EXERCISE PROMPT:
Search the listing below for "This". Copy each matching line.

GIVEN RECORDS:
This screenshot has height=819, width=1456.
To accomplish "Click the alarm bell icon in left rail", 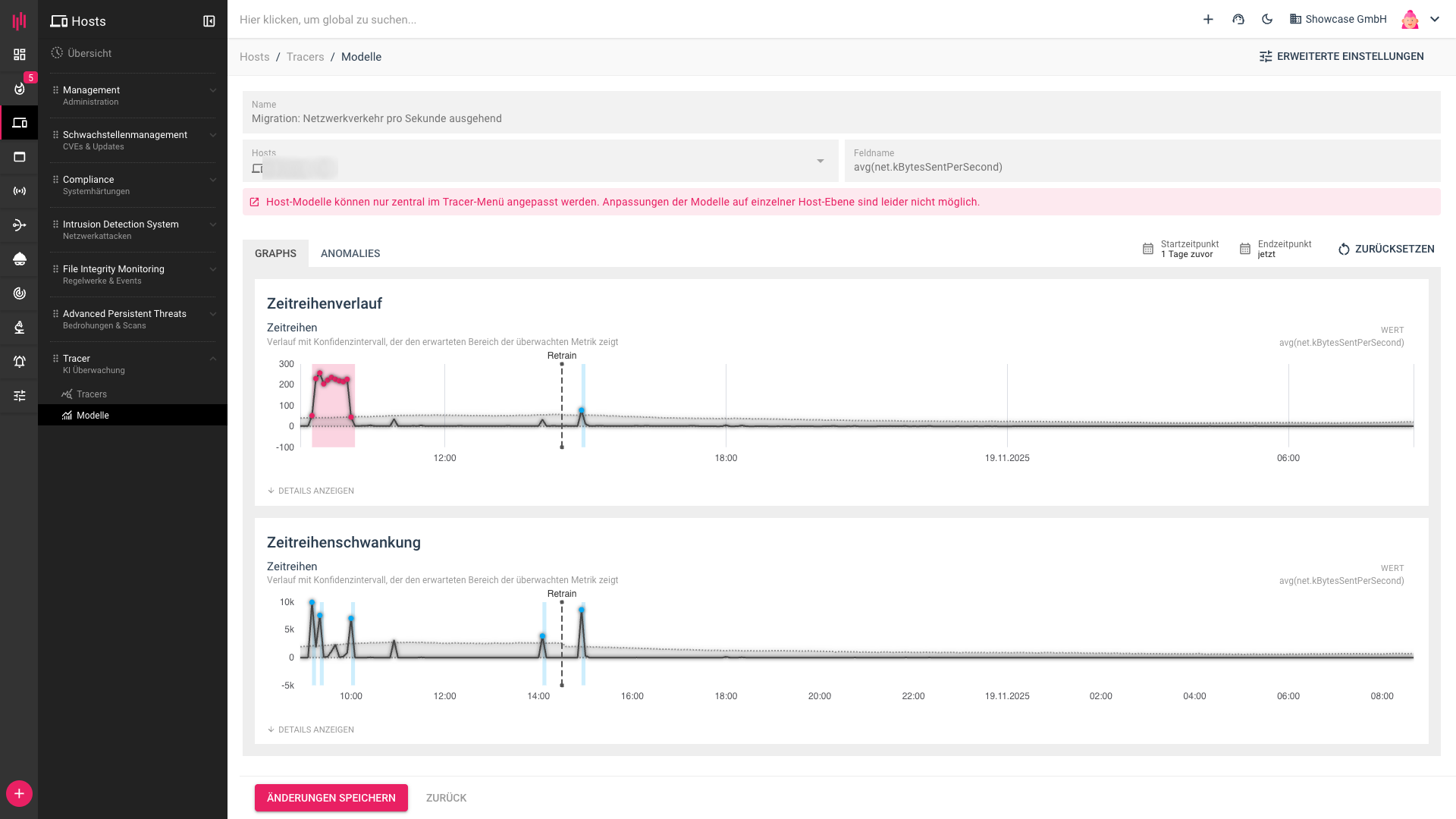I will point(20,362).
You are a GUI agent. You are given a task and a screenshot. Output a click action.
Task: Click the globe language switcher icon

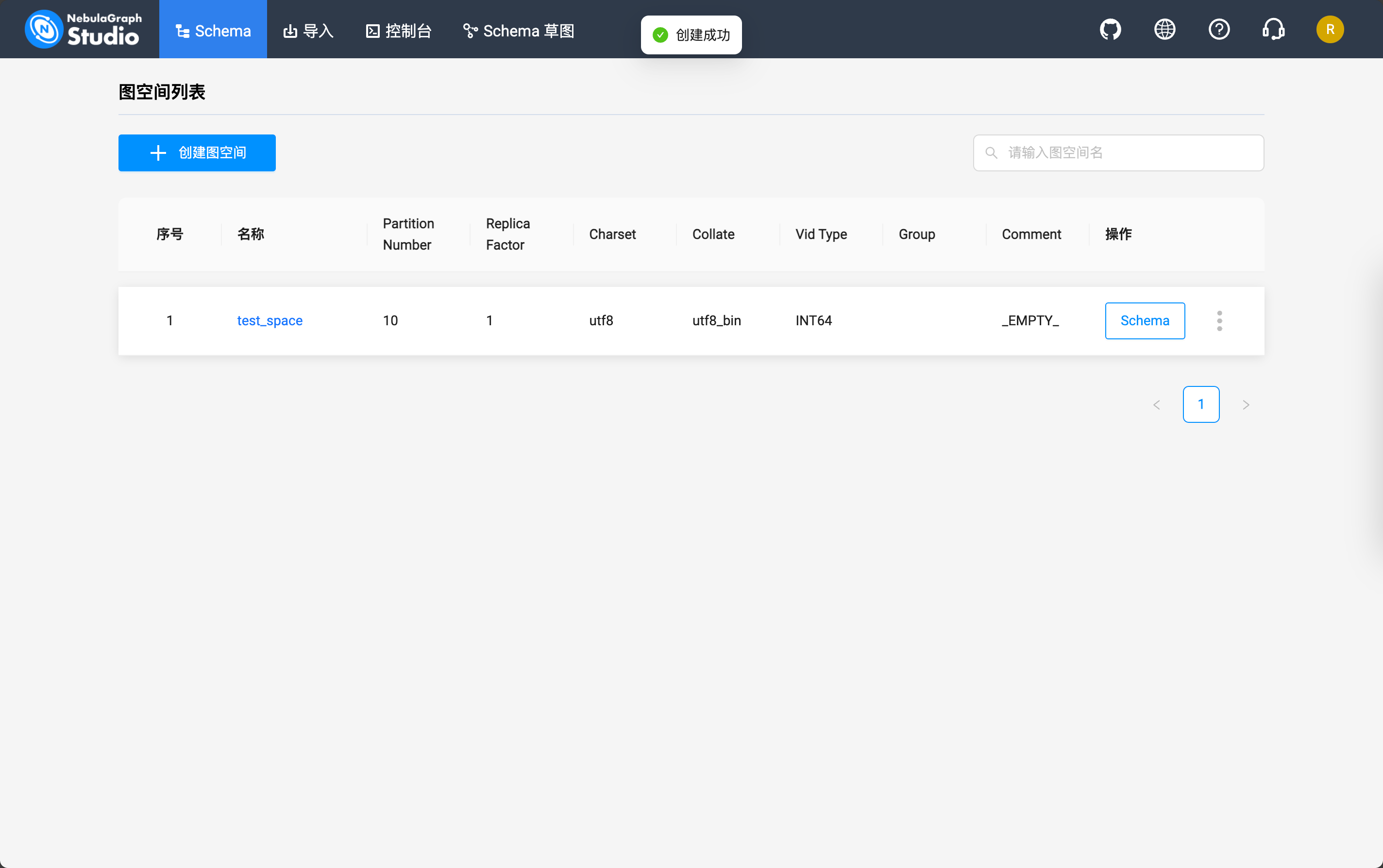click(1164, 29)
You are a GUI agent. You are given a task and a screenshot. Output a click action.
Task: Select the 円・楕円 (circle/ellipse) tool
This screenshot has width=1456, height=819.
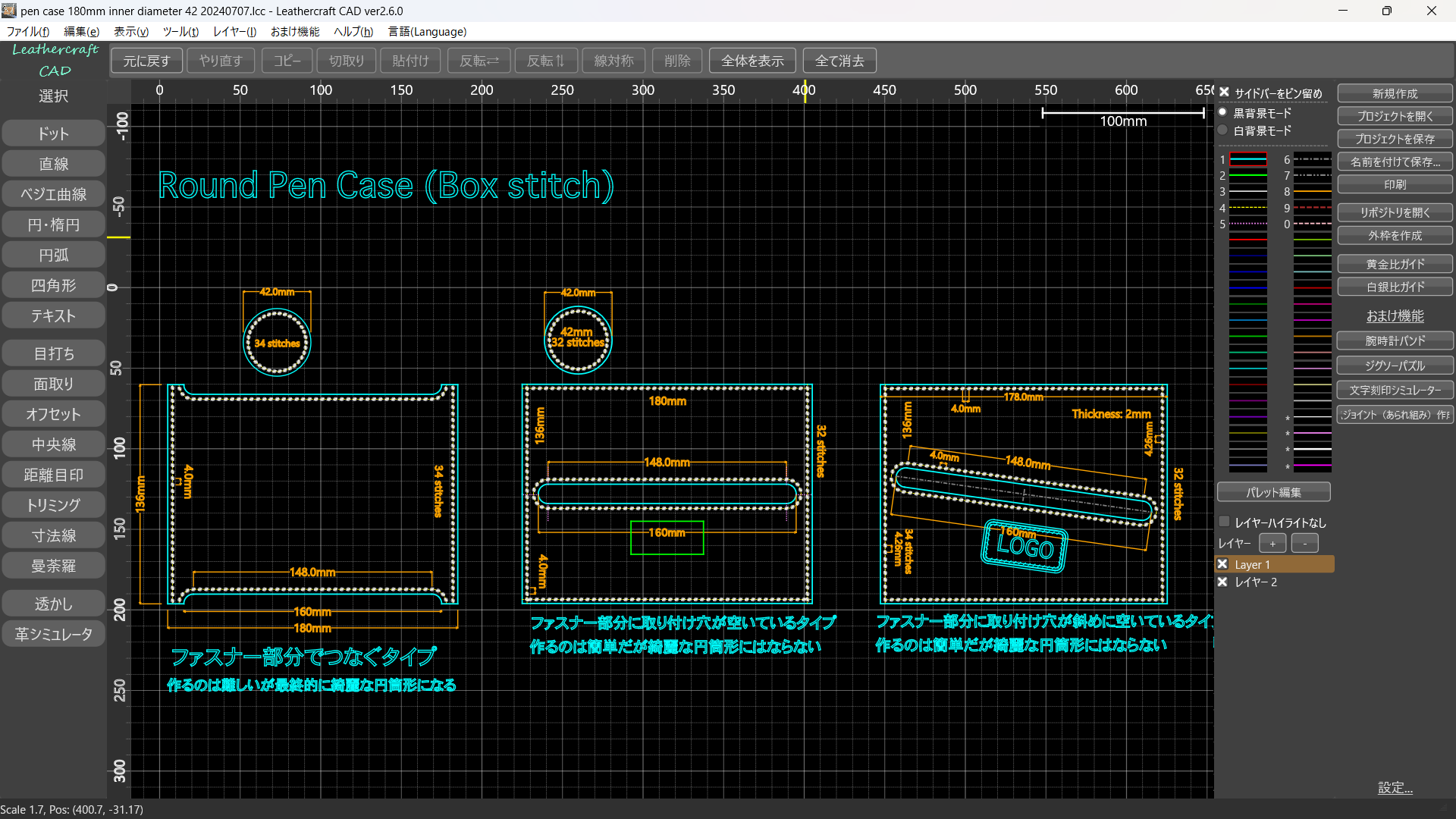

WRITTEN RESPONSE:
This screenshot has height=819, width=1456.
This screenshot has width=1456, height=819.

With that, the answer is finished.